On pense alors, et pour de multiples raisons, au génial Al Green. Déjà par rapport à son album
Lay It Down de 2008 : De la même manière, l'auteur de
Let's Stay Together nous sortait une pépite intemporelle, qui aurait très bien pu être enregistrée 35 ans plus tôt. Autre point de comparaison, Fields met le paquet sur les accents blues et aligne les ballades, dans le plus pur esprit "Greenien", où le blues et la soul se mêlent dans la magie la plus pure. Et je trouve finalement que l'interprétation de Lee Fields tient autant de James Brown que d'Al green.
La pochette de l'album, conçue au départ pour le marché du vinyle, qui montre le chanteur regarder à travers une fenêtre illuminée comme s'il contemplait l'avenir depuis un intérieur d'hier, joue sur les stéréotypes et la typographie des albums d'antan. Il suffit de jeter un œil sur ces références pour s'en convaincre :
Lets Stay Together,
Muddy Waters "Live",
What's Going On,
All Directions,
Curtis...
Ecouter Lee Fields, c'est s'adonner au classicisme d'une soul encore intacte quarante ans plus tard !
Le premier album,
Problems (2002), est une resucée du "style James Brown", qui fait clairement penser à
Maceo Parker, avec les mêmes errances et les mêmes approximations, des entrées en matières très percutantes, mais pour ce qui est des mélodies et des arrangements, on repassera... On ne peut pas dire qu'il soit vraiment très bien produit.
Le second,
My World (2009), est un petit bijou de groove chaleureux et sincère. Bénéficiant cette fois d'une brillante production, Lee nous offre une relecture adoucie et classieuse de son illustre modèle, aux arrangements magnifiques, avec de superbes instrumentaux et des compositions à tomber.

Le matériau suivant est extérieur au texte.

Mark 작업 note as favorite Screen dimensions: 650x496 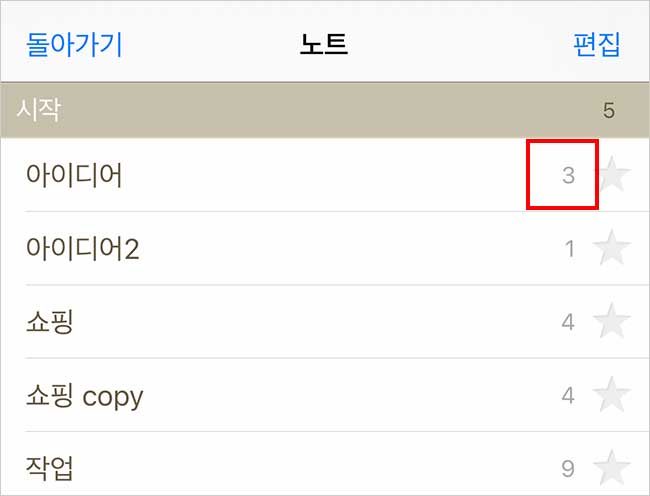[612, 468]
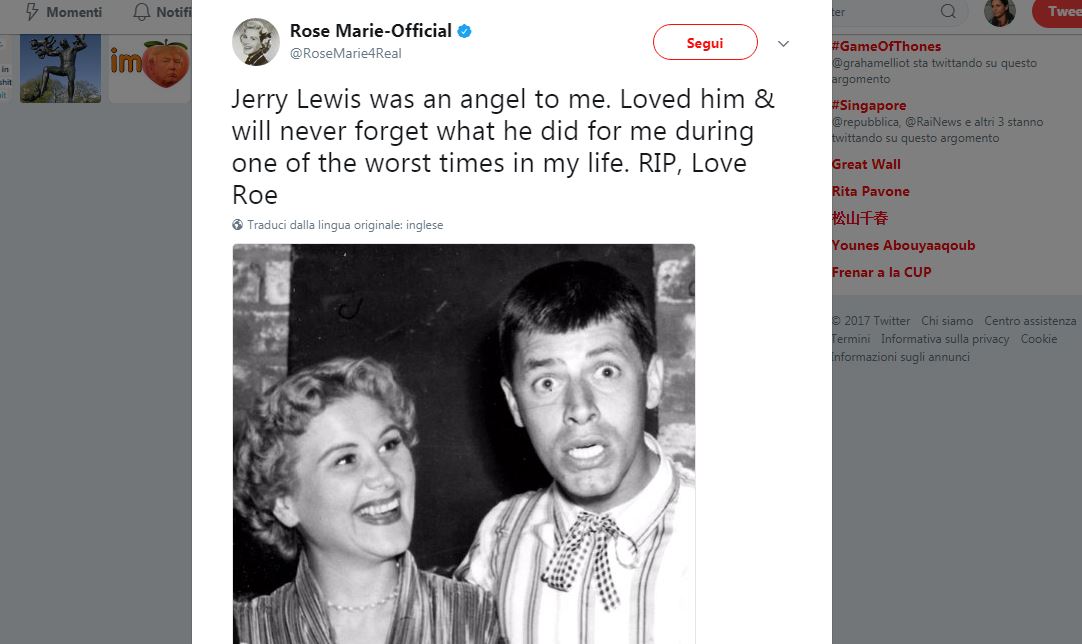Follow the account with the Segui button

tap(705, 43)
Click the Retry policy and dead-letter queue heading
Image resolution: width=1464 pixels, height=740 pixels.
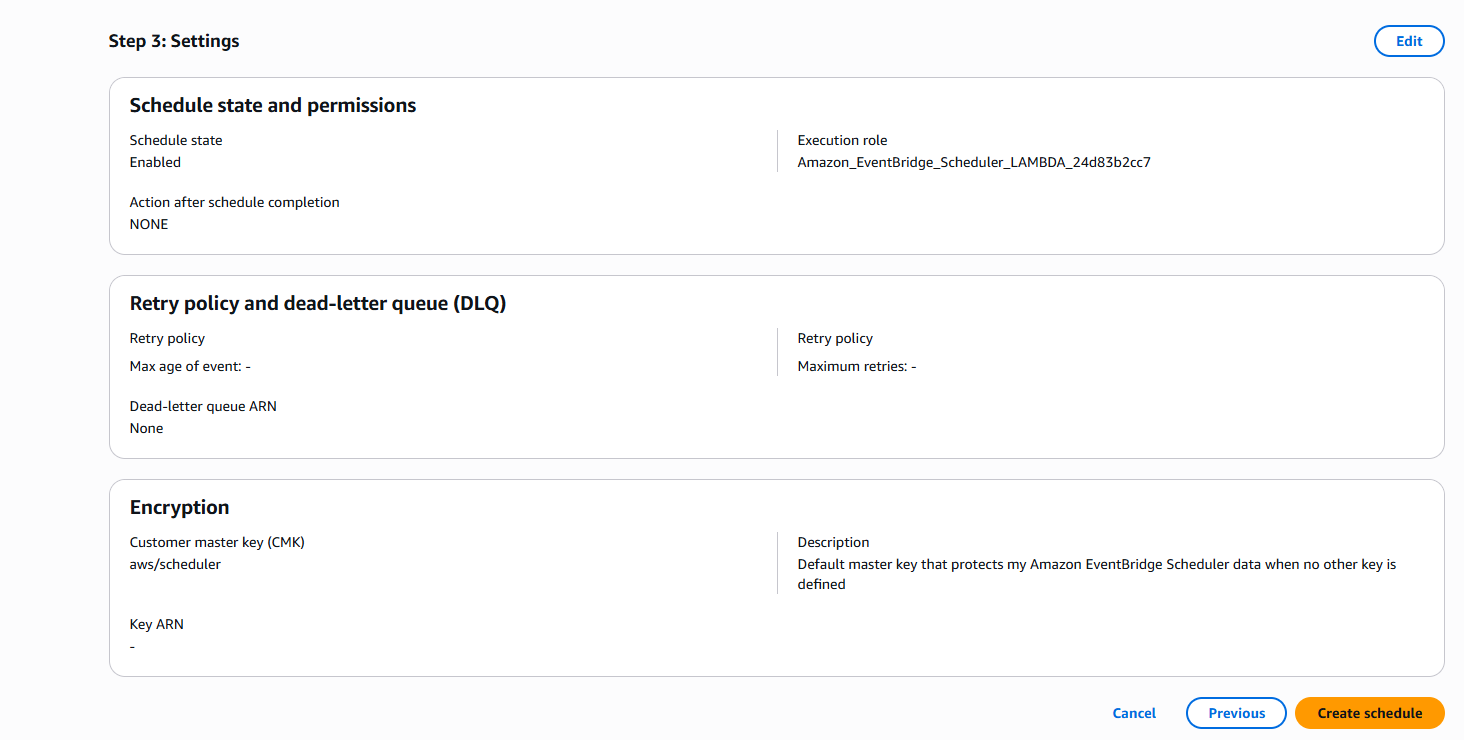pyautogui.click(x=318, y=303)
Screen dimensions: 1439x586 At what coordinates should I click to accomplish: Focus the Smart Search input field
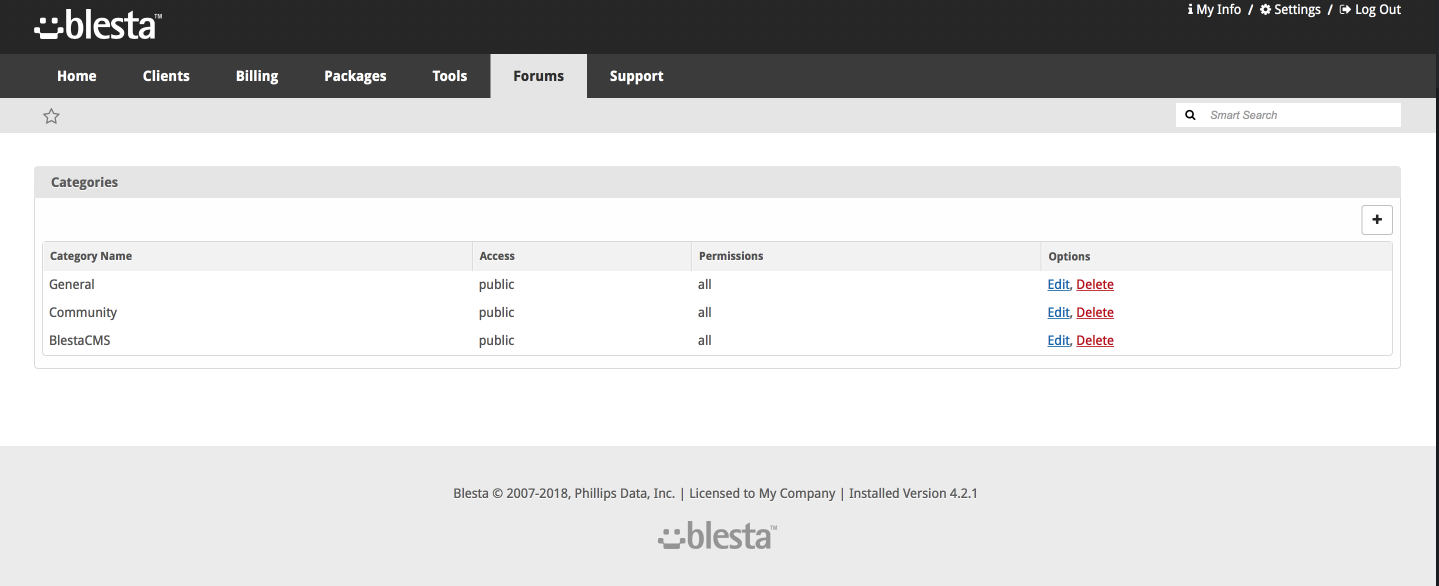tap(1300, 115)
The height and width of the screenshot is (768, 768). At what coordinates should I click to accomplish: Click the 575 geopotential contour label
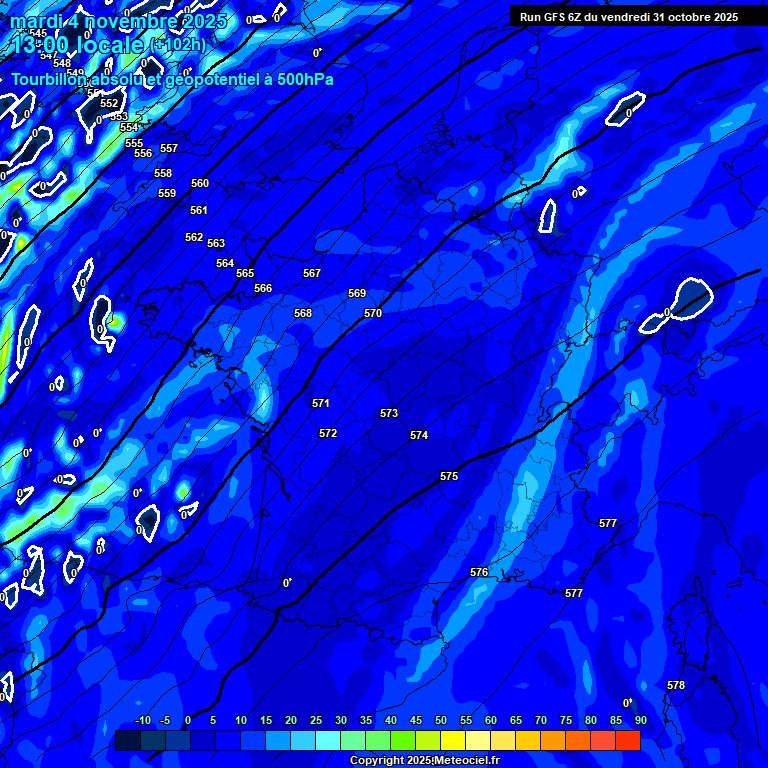point(449,477)
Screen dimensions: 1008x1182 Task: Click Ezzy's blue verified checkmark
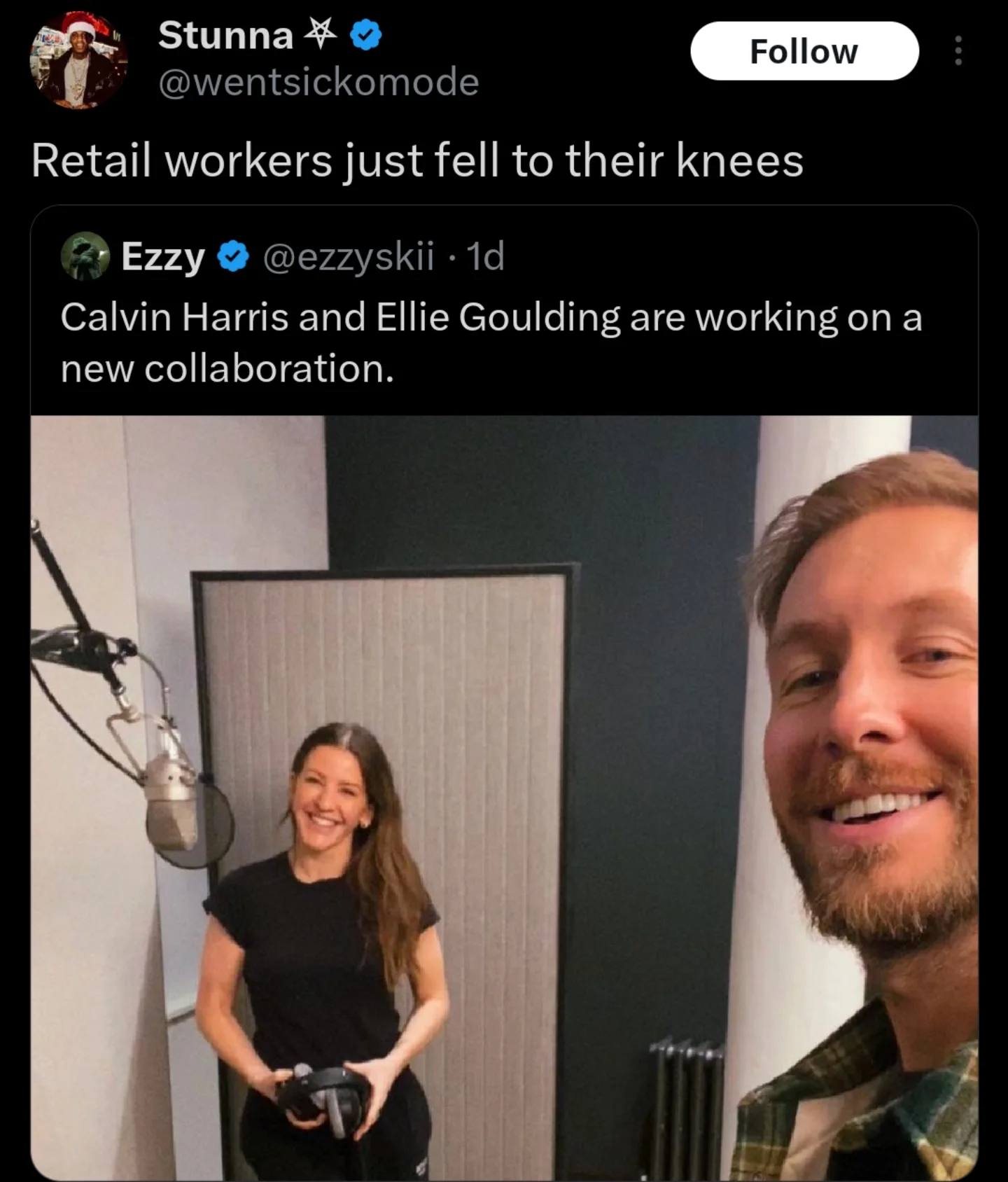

Il est pourtant encore en dessous de cette bombe qu'est "Faithfull Man" ! Ce troisième opus est nettement le plus inspiré, le plus céleste et le plus magique de tous.
Autant le dire : rien n'est à jeter dans ces dix titres. d'une entrée en matière fulgurante avec le titre "Faithful Man", qui déploie immédiatement la voix lessivée mais puissante du chanteur, au somptueux et inspiré "Wish You Were Here", qui convoque les chœurs, les violons et les cuivres de la grande époque, jusqu'au final "Walk On Thru That Door" et la moiteur de son atmosphère, en passant par un "Intermission" instrumental (histoire de rappeler qu'un album de Lee Fields, c'est aussi de la musique...), un "I Still Got It" aux relents de "It's a man's man's man's world" et un "You're The Kind Of Girl" plus funky, c'est tout le travail d'orfèvre de cet artiste en dehors du temps qui nous tend les bras pour un disque impossible à arrêter sitôt qu'il est lancé, et qui risque de faire chauffer vos platines jusqu'à l'usure.
Magnifique, classieux, précieux et miraculeux, surtout en ces temps de soupe musicale où la plus-part des artistes noirs, autrefois inventeurs de la musique moderne, semblent ne plus s'adonner aujourd'hui, par le biais du hip hop et de manière incompréhensible, qu'à du bling bling vulgaire et racoleur. Loin de moi l'idée réactionnaire de prétendre que "c'était mieux avant". Mais j'avoue que les excès débilitants de la variété actuelle font passer cet artiste pour un survivant salvateur. Que Dieu lui prête vie !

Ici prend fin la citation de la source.